REQUIRED WORK. Copy the lines from the one containing "Expand the chevron after Data (D:)" through the one containing "coord(140,76)", keeping each line identical and leaving out the pictures.

-- Start of SOURCE RECORDS --

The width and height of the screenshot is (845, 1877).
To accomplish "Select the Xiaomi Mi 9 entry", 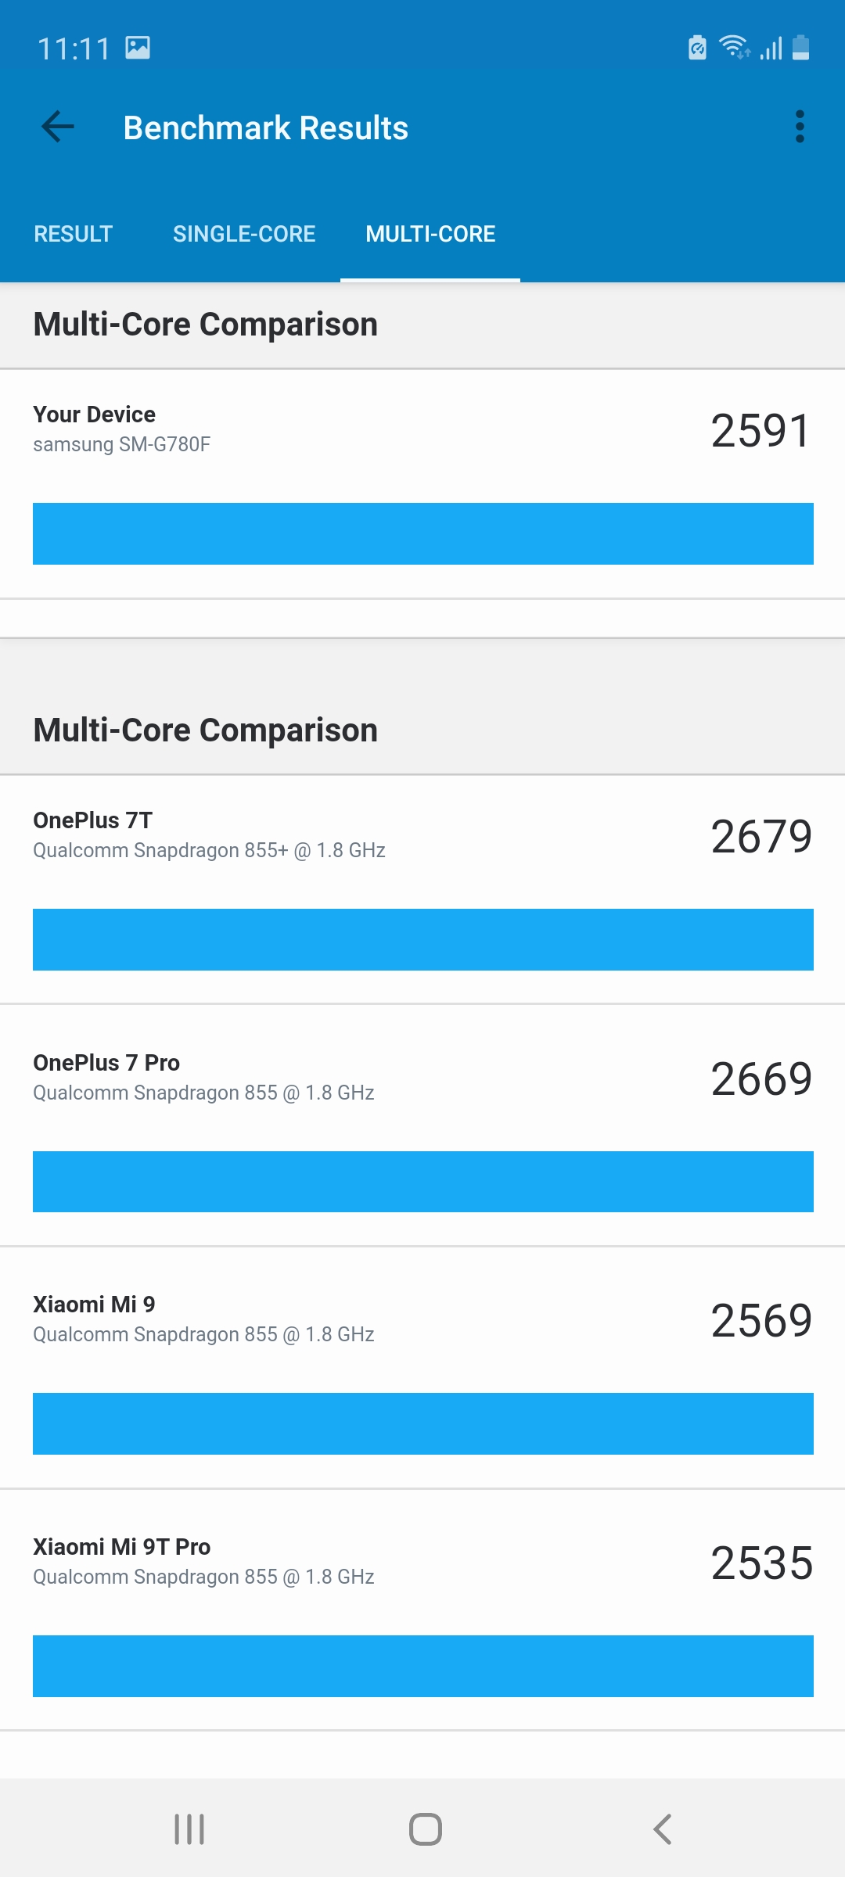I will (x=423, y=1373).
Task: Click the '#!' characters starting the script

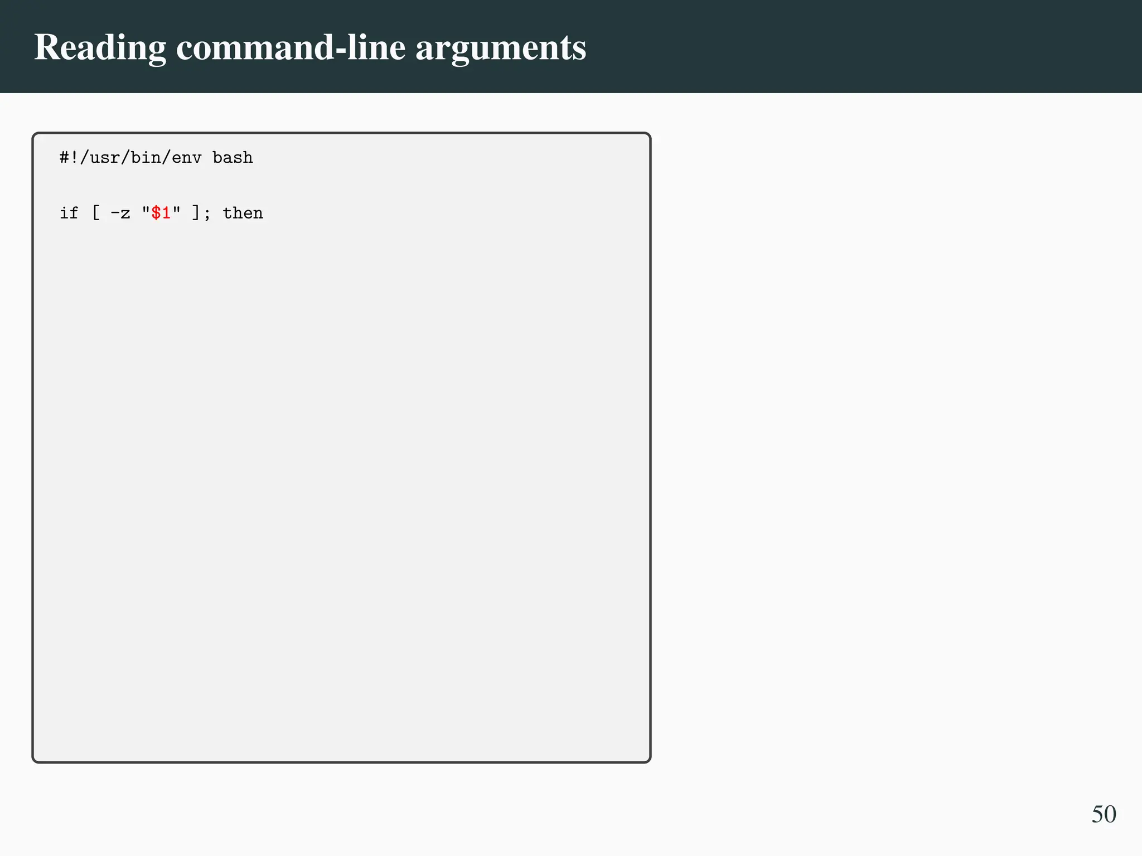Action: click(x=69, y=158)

-- End of SOURCE RECORDS --
-- Start of SOURCE RECORDS --

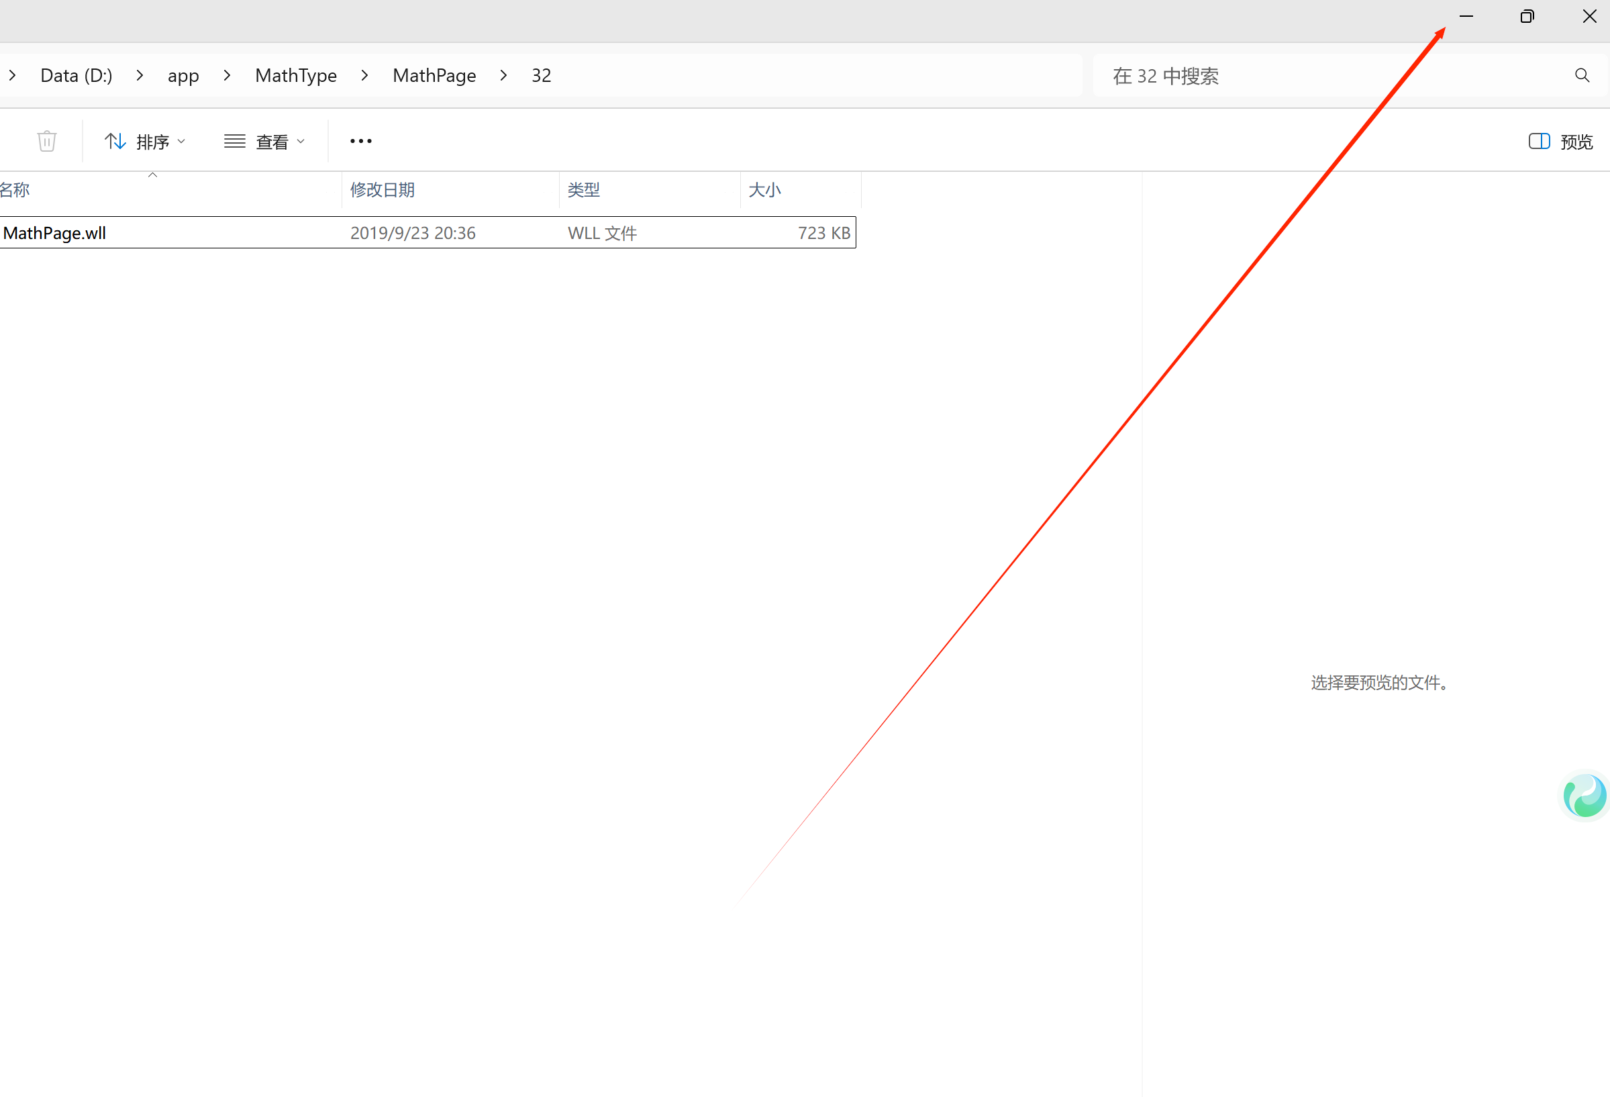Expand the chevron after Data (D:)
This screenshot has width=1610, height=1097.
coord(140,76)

-- End of SOURCE RECORDS --

ANSWER.
Expand the chevron after Data (D:)
This screenshot has width=1610, height=1097.
coord(140,76)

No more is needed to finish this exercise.